1997 OPEN FORUM Abstracts
CASE STUDY OF VENTILATOR GRAPHICS AS AN ADJUNCT TO LIQUID VENTILATION IN PREMATURES.
Raymond Malloy BS RRT, William Bucher RRT, John Emberger BS RRT, Herbert Patrick MD, Jay Greenspan MD, Departments of Pulmonary Care and Neonatology, Thomas Jefferson University Hospital, Inc, Philadelphia PA.
Background: Prematures with severe RDS have been studied on liquid ventilation as a national study. When liquid ventilation has been used, frequent refilling is required (up to Q hour). Filling has been based on chest x-rays, endotracheal tube meniscus, and intermittent pulmonary function testing. Hypothesis: We wanted to determine if real-time ventilator graphics of pulmonary function change before and after refilling the liquid for ventilation of the lungs of a premature. Methods: In this case study, the premie was ventilated with the Bear Cub 750 including the real-time graphics package. We monitored the premie before refilling and after refilling. Pressure/Volume Loops (graphical representation of PFT values) were printed out as shown below. Results: The figures represent Pressure/Volume Loops of a premie on liquid ventilation just before refilling the lungs (Pre-Fill) and then just after refilling the lungs (Post-Fill). For these two separate fills, 5 cc was used in the first and 8 cc was used in the second.

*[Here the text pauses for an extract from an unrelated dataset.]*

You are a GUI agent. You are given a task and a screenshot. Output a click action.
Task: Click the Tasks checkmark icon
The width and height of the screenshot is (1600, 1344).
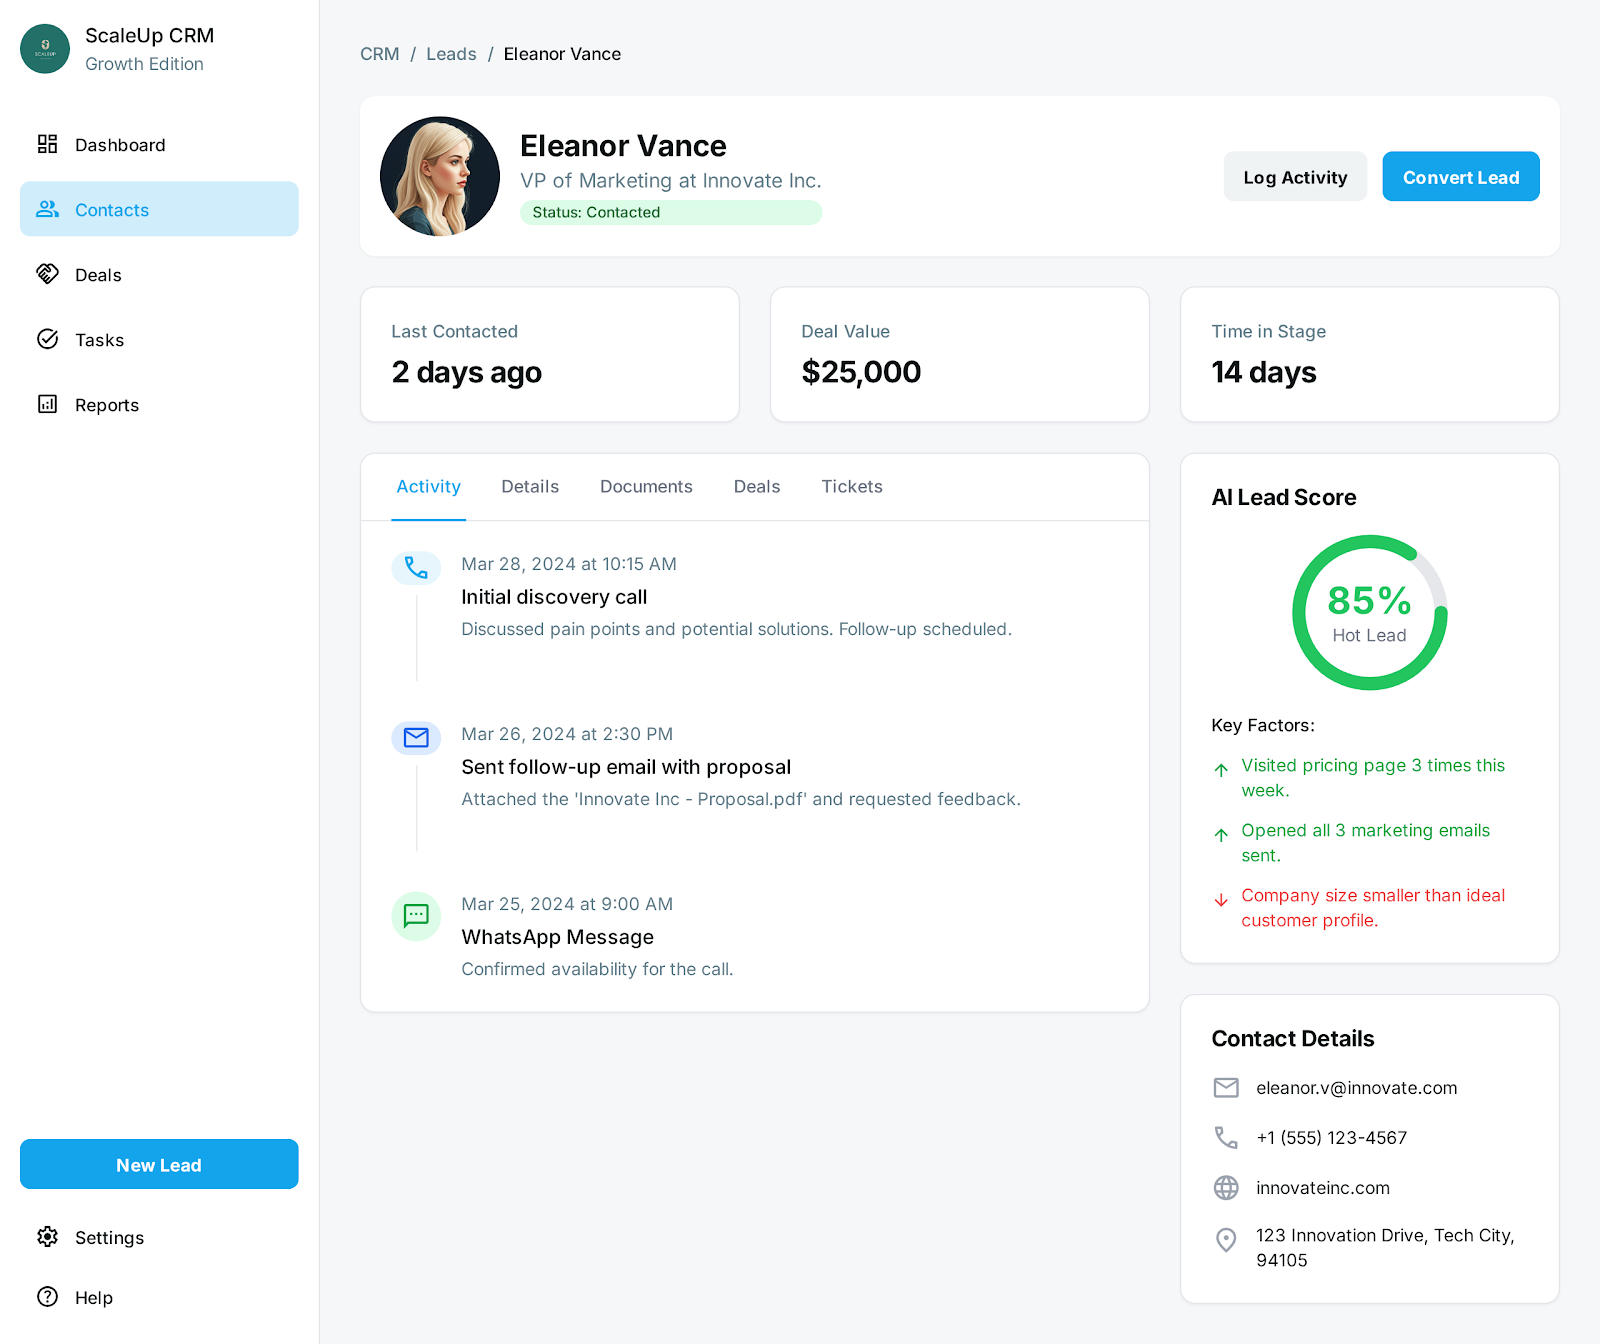click(47, 339)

(See original for figures)
Conclusions: In this case, change can be appreciated in the Pressure/Volume Loops with refilling during liquid ventilation. Changes include both change in the area of the curve and slope of the curve. We have not yet done quantitative measures, but graphics alone will help bedside clinicians determine when refilling is necessary. The application of graphics may also play an important role in surfactant or bronchodilator delivery, endotracheal tube placement, and endotracheal tube leak management.